> DOCUMENT SECTION:
Skip to main content

Function Signature

def pipeline(
    pipeline_name: str = None,
    pipelines_dir: str = None,
    pipeline_salt: TSecretStrValue = None,
    destination: TDestinationReferenceArg = None,
    staging: TDestinationReferenceArg = None,
    dataset_name: str = None,
    import_schema_path: str = None,
    export_schema_path: str = None,
    full_refresh: bool = None,
    dev_mode: bool = False,
    refresh: TRefreshMode = None,
    progress: TCollectorArg = _NULL_COLLECTOR,
    _impl_cls: Type[TPipeline] = Pipeline,
) -> TPipeline

Description

Creates a new instance of dlt pipeline, which moves data from a source (e.g., REST API) to a destination (e.g., database or data lake). When called without arguments, returns the most recently created pipeline instance. The pipeline function allows you to configure the destination, dataset name, and various options that govern data loading. The created Pipeline object lets you load data from any source with the run method or use more granular control with extract, normalize, and load methods.

Parameters

pipeline_name
str
default:"None"
A name of the pipeline used to identify it in monitoring events and to restore its state and data schemas on subsequent runs. Defaults to the file name of the pipeline script with dlt_ prefix added.
pipelines_dir
str
default:"None"
A working directory where pipeline state and temporary files will be stored. Defaults to user home directory: ~/dlt/pipelines/.
pipeline_salt
TSecretStrValue
default:"None"
A random value used for deterministic hashing during data anonymization. Defaults to a value derived from the pipeline name. The default value should not be used for cryptographic purposes.

> TASK LIST:
1. Duplicate the dlt pipeline reference, everything from "A name of the" down to "for cryptographic purposes.".
2. According to the dlt pipeline reference, where are pipeline state and temporary files stored by default?
The data that comes next is not needed.

> GIVEN DATA:
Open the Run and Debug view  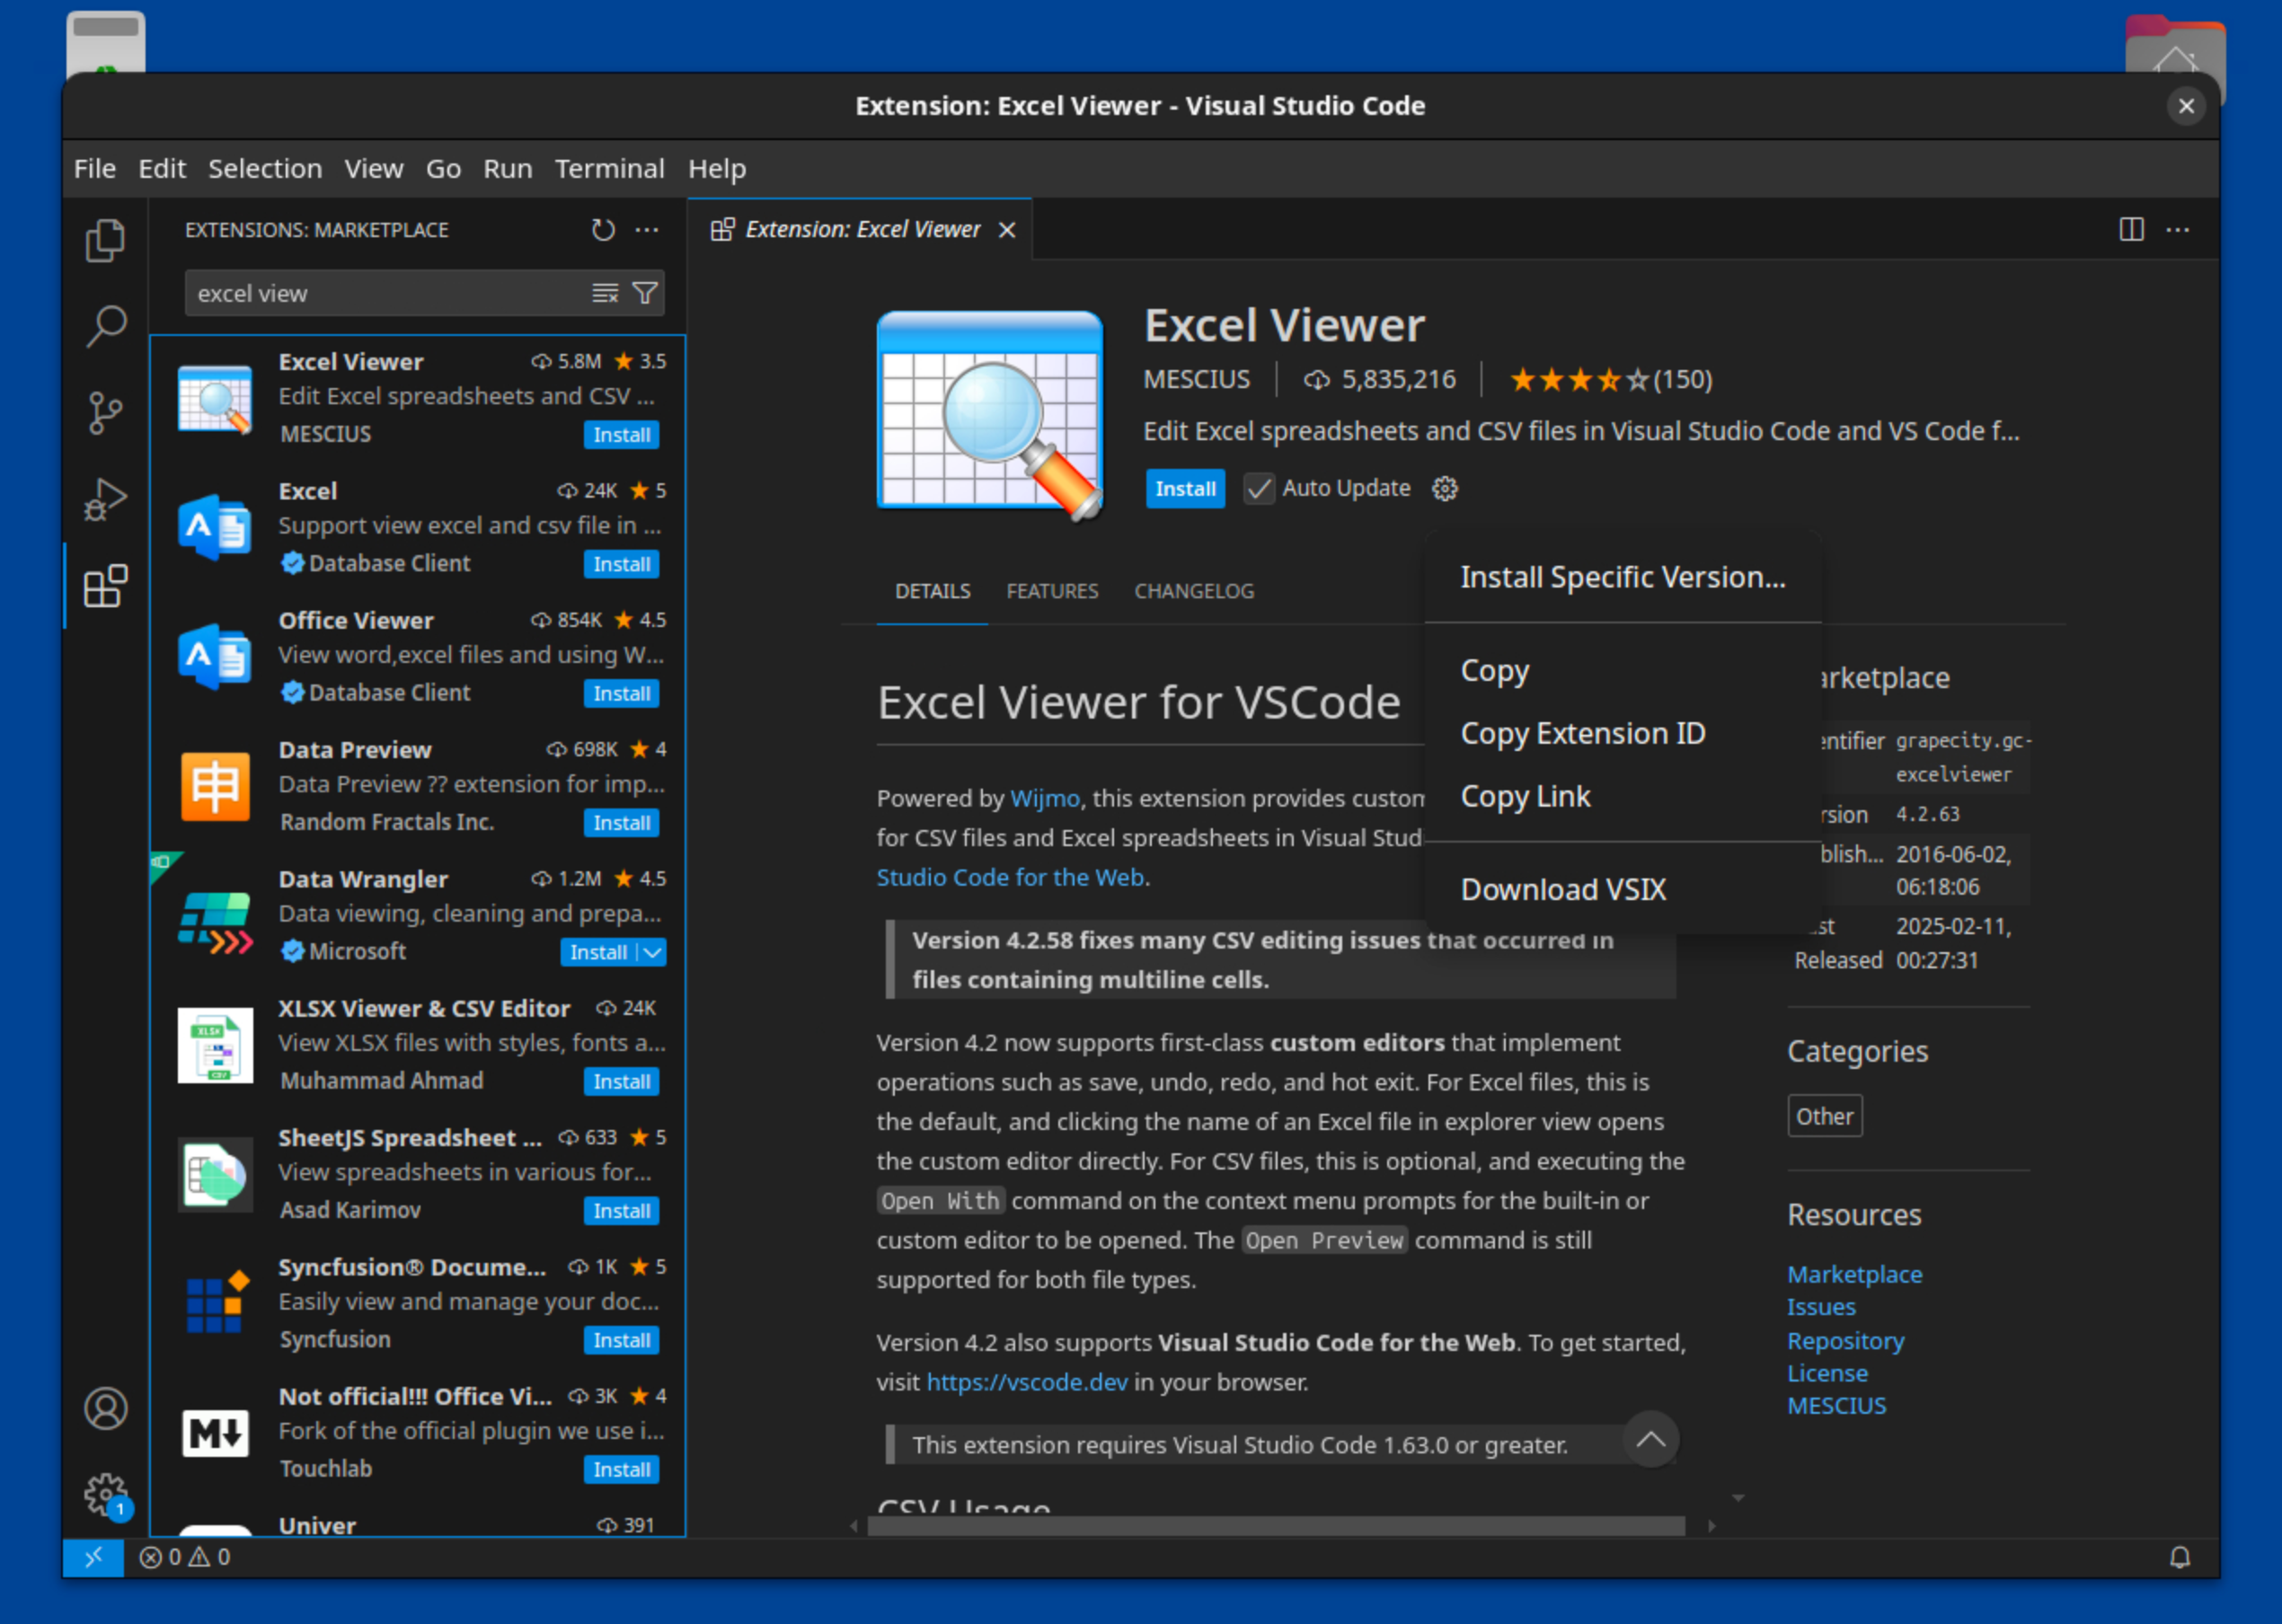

> ANSWERS TO THE PROBLEMS:
1.
A name of the pipeline used to identify it in monitoring events and to restore its state and data schemas on subsequent runs. Defaults to the file name of the pipeline script with dlt_ prefix added.
pipelines_dir
str
default:"None"
A working directory where pipeline state and temporary files will be stored. Defaults to user home directory: ~/dlt/pipelines/.
pipeline_salt
TSecretStrValue
default:"None"
A random value used for deterministic hashing during data anonymization. Defaults to a value derived from the pipeline name. The default value should not be used for cryptographic purposes.

2. In the user home directory: ~/dlt/pipelines/.